*Problem to work on:*
Lay out the material, from its first line up to and including the line with "Action: pyautogui.click(x=30, y=12)", as a Markdown table with the columns Row and Text, one numbered row per line and blank lines skipped. Leave the pictures out of the table.

*Given information:*
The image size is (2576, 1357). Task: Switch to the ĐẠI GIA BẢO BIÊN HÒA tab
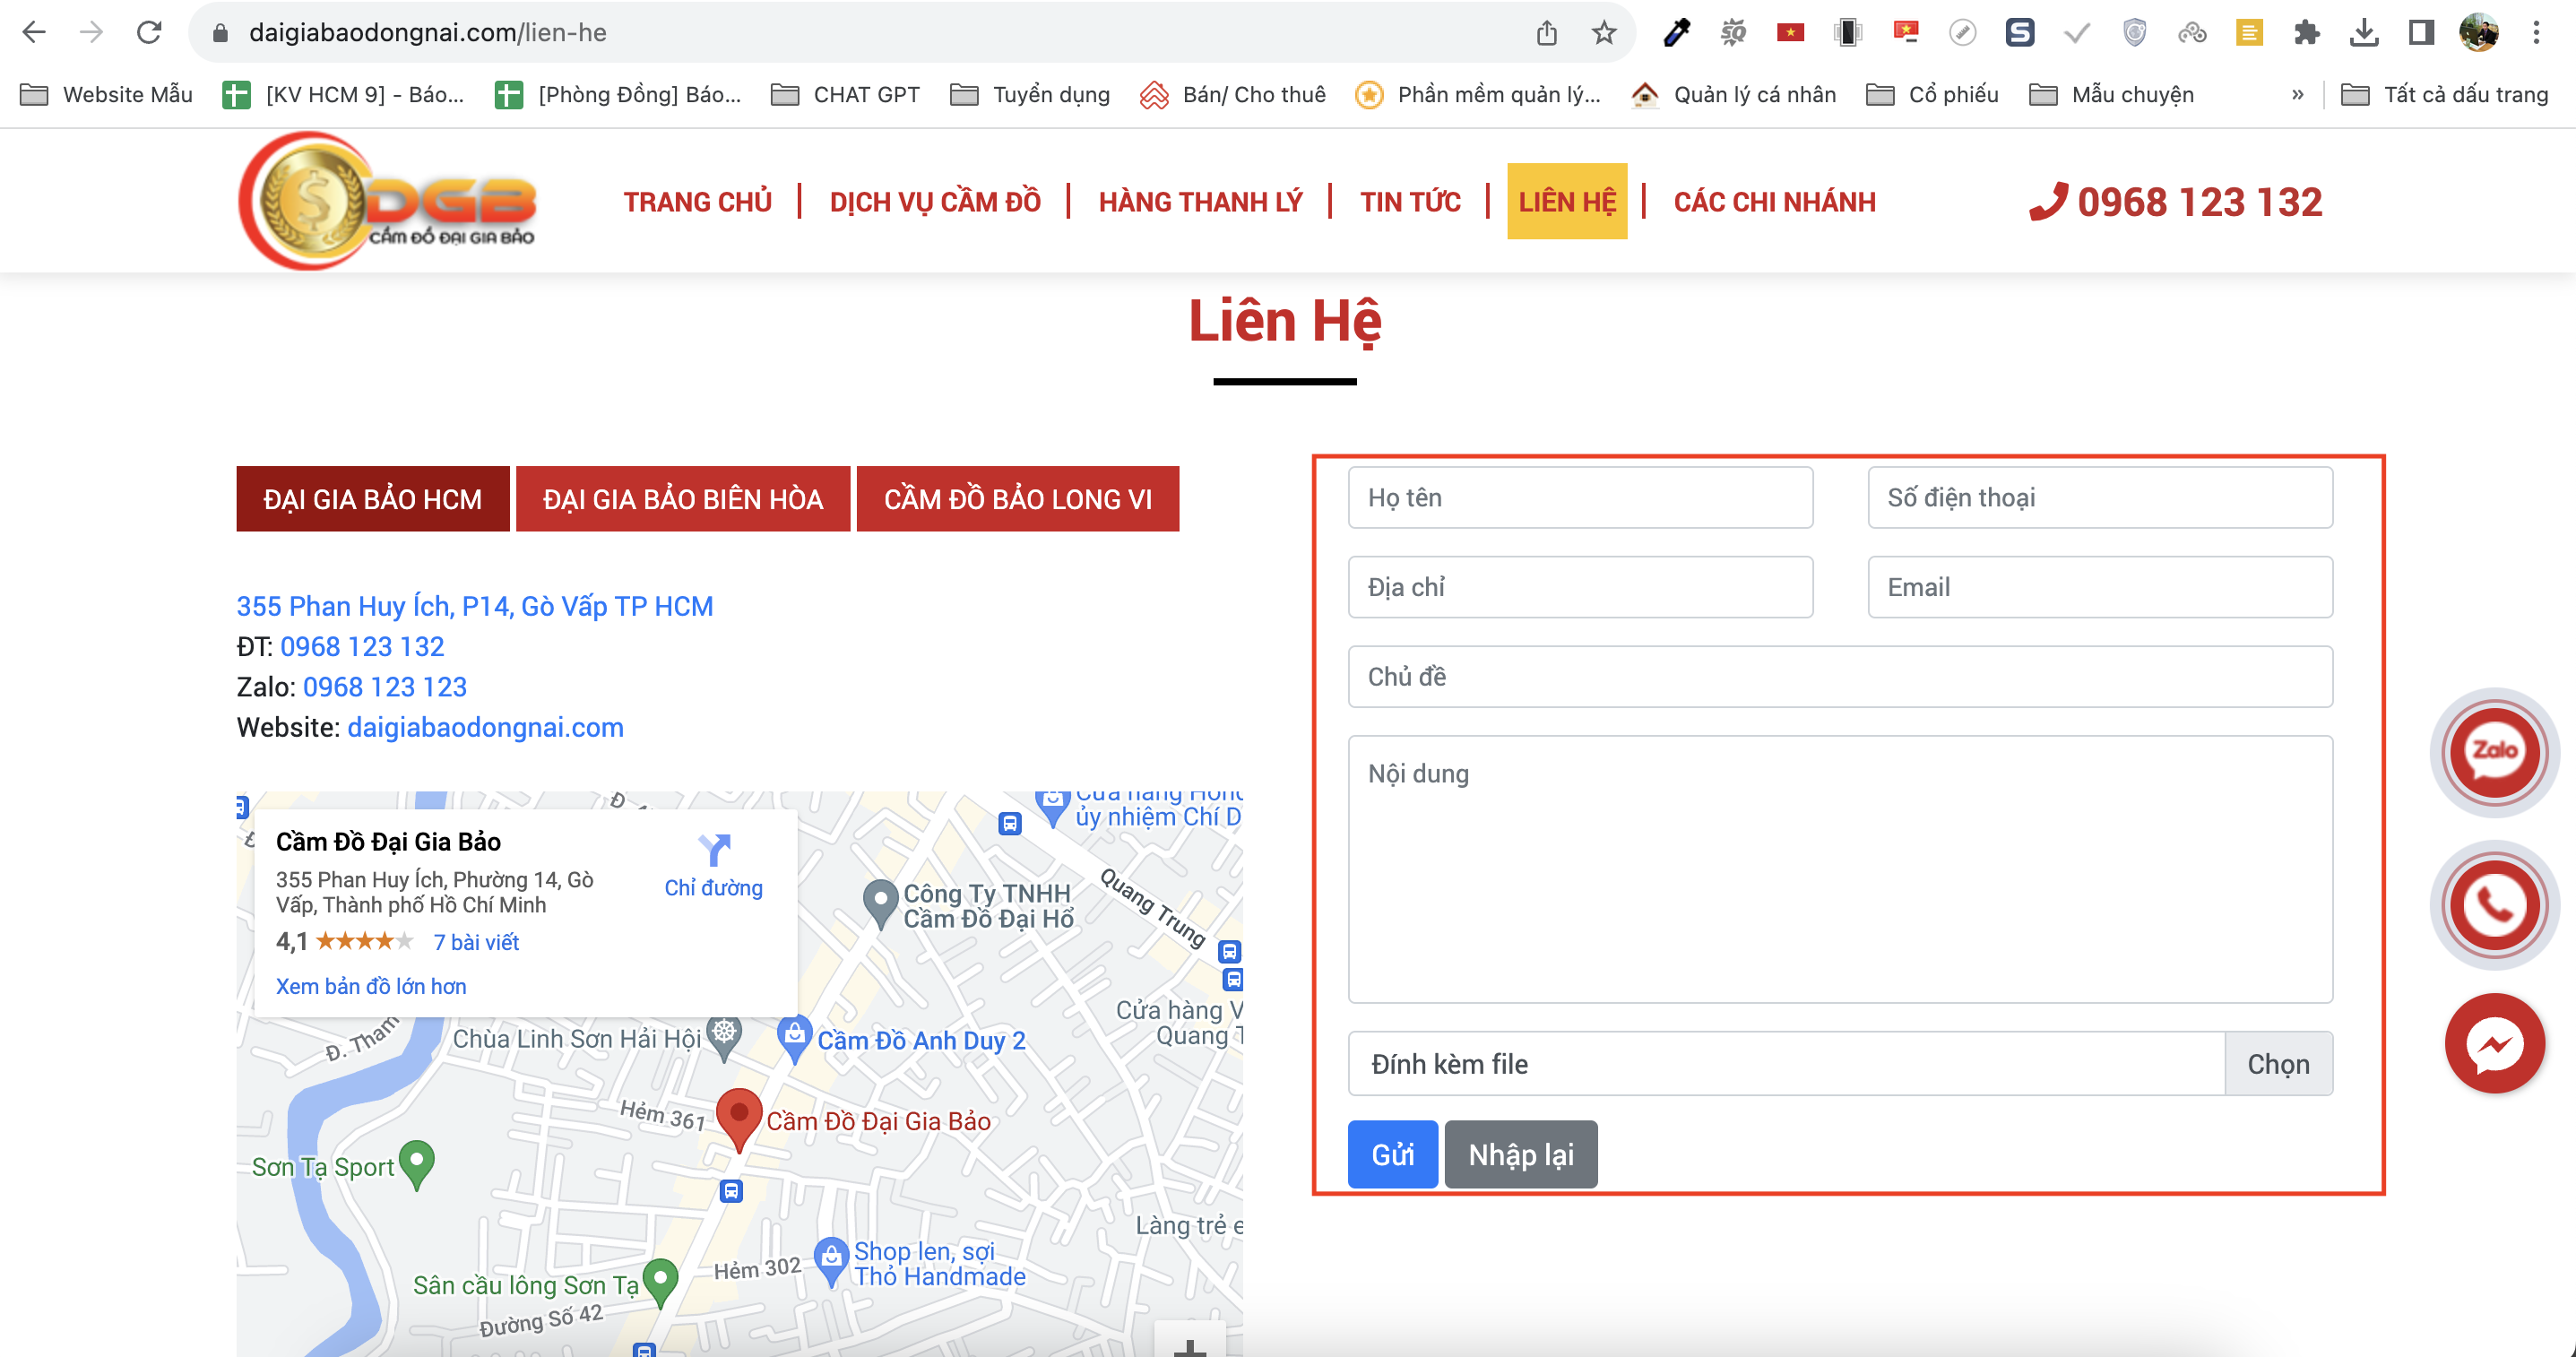click(683, 498)
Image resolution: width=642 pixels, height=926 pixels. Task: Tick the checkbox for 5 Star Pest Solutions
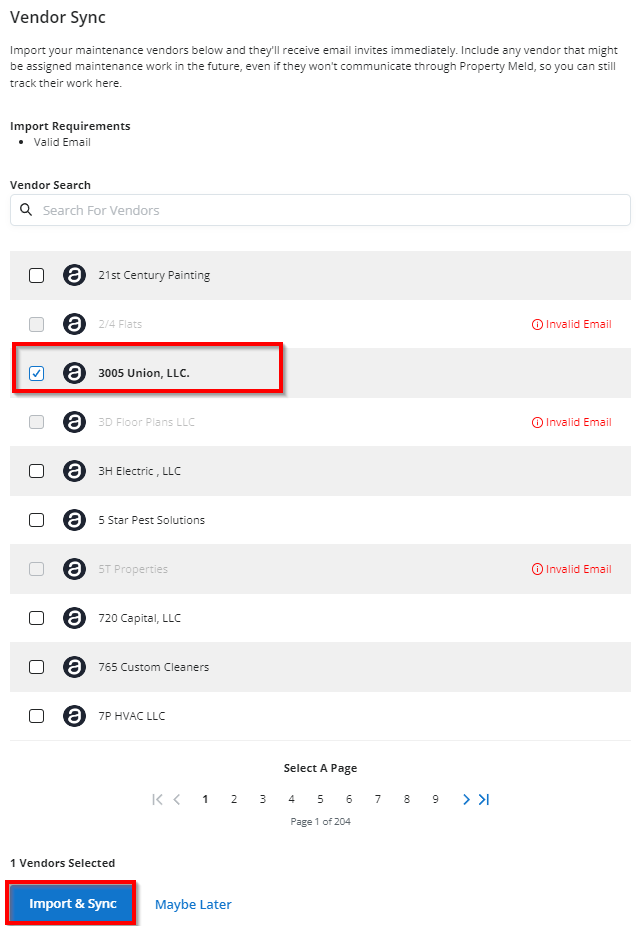click(37, 520)
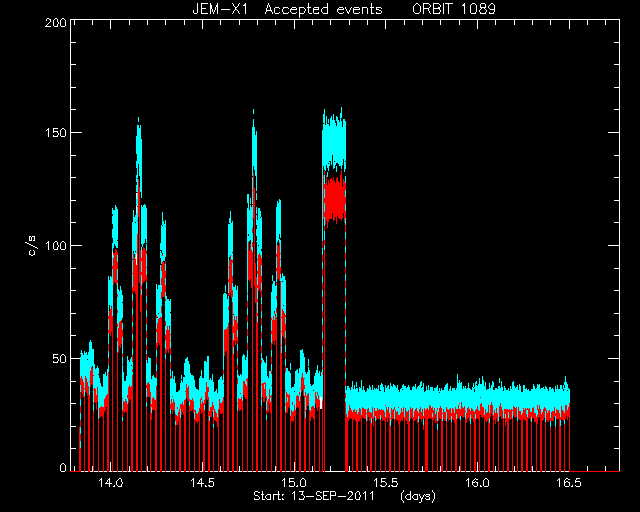This screenshot has width=640, height=512.
Task: Click the 16.0 x-axis tick label
Action: pos(478,483)
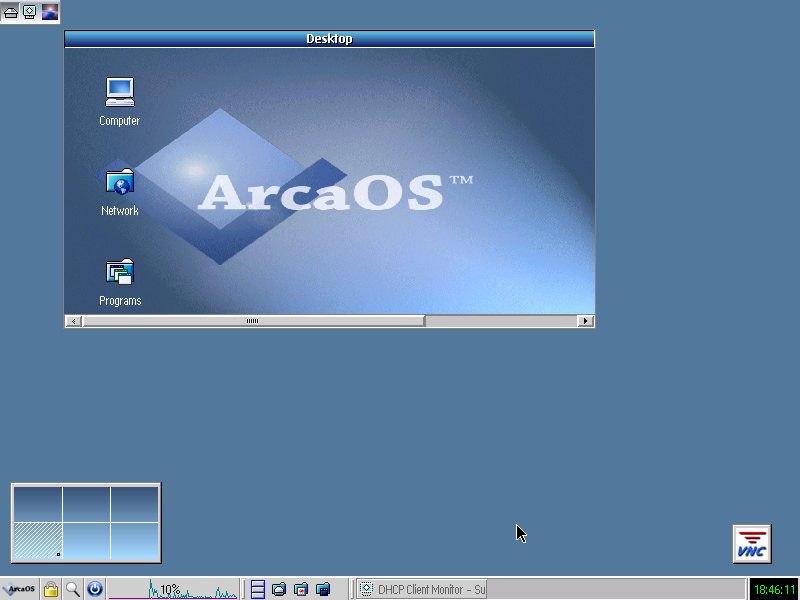Image resolution: width=800 pixels, height=600 pixels.
Task: Click the monitor icon in top-left bar
Action: pyautogui.click(x=30, y=12)
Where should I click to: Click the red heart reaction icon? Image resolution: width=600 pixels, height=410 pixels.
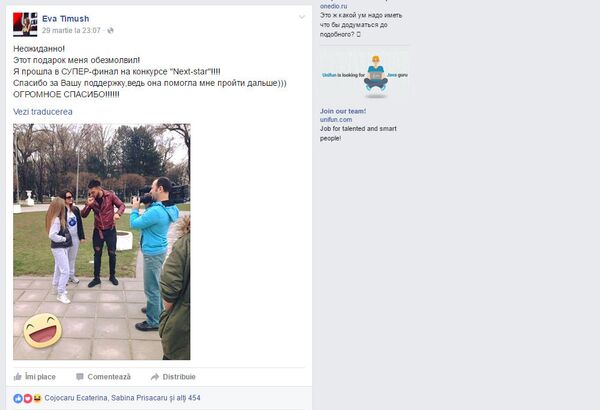(x=28, y=399)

*Expected answer:*
| Row | Text |
|---|---|
| 1 | The image size is (2576, 1357). Task: Switch to the ĐẠI GIA BẢO BIÊN HÒA tab |
| 2 | click(683, 498) |
| 3 | Image resolution: width=642 pixels, height=926 pixels. Task: Tick the checkbox for 5 Star Pest Solutions |
| 4 | click(37, 520) |
| 5 | This screenshot has width=640, height=512. |
| 6 | Task: Click the 16.0 x-axis tick label |
| 7 | Action: pos(478,483) |
| 8 | Image resolution: width=800 pixels, height=600 pixels. |
| 9 | Task: Click the monitor icon in top-left bar |
| 10 | Action: pyautogui.click(x=30, y=12) |